-- Records for this exercise follows --

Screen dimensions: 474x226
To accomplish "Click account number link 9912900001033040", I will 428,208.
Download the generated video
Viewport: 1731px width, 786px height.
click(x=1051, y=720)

-- Records for this exercise concluded --

◆ Your task ◆
Set down the listing in full, keeping every word exactly as it is.

◆ Response ◆
Screen dimensions: 474x226
To accomplish "Click account number link 9912900001033040", I will 428,208.
Download the generated video
Viewport: 1731px width, 786px height.
click(x=1051, y=720)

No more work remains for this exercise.